▶ **Given exercise**
Copy the rows from the line with "Where should I click to: Open" through the last row, swapping "gear" for "cog" and leaving everything else unchanged.

-------- Input material --------

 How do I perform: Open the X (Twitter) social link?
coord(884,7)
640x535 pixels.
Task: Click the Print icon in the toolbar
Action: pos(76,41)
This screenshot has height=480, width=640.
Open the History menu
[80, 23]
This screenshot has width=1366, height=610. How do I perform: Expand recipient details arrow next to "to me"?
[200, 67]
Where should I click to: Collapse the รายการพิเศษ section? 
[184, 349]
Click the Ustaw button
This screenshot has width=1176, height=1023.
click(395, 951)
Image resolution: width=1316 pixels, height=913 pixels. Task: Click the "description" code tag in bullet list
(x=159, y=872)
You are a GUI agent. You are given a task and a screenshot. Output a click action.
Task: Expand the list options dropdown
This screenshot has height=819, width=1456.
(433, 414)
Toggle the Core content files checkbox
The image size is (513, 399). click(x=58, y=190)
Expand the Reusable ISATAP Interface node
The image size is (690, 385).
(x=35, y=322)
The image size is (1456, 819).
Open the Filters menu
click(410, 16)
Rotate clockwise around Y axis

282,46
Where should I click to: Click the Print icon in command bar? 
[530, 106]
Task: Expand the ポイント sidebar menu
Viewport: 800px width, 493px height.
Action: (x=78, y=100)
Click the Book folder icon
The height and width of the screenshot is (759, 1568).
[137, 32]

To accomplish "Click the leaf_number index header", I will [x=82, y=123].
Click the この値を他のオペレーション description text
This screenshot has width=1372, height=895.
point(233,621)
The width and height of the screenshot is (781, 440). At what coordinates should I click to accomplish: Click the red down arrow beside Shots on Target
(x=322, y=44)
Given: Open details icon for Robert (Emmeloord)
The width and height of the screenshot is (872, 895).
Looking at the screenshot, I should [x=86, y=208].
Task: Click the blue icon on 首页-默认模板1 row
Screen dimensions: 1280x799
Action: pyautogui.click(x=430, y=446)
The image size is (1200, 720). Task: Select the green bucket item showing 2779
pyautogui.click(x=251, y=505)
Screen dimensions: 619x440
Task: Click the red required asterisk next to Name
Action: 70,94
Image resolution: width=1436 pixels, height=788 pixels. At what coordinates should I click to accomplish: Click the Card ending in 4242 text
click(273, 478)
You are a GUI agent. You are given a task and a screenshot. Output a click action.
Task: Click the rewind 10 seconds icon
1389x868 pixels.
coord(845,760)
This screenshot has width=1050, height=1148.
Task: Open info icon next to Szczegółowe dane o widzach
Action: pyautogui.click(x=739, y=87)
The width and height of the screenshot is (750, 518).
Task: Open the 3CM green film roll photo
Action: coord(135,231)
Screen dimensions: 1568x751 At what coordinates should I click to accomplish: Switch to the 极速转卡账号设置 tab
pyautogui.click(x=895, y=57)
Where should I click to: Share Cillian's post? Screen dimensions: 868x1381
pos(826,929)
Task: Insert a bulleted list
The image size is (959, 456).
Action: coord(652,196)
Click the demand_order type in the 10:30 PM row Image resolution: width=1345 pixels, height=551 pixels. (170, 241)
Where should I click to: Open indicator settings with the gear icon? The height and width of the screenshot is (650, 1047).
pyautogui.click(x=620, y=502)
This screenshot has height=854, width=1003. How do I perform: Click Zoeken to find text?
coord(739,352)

--------

▶ **The reply**
Where should I click to: Open indicator settings with the cog icon? The height and width of the screenshot is (650, 1047).
pyautogui.click(x=620, y=502)
This screenshot has height=854, width=1003. How do I perform: Click Zoeken to find text?
coord(739,352)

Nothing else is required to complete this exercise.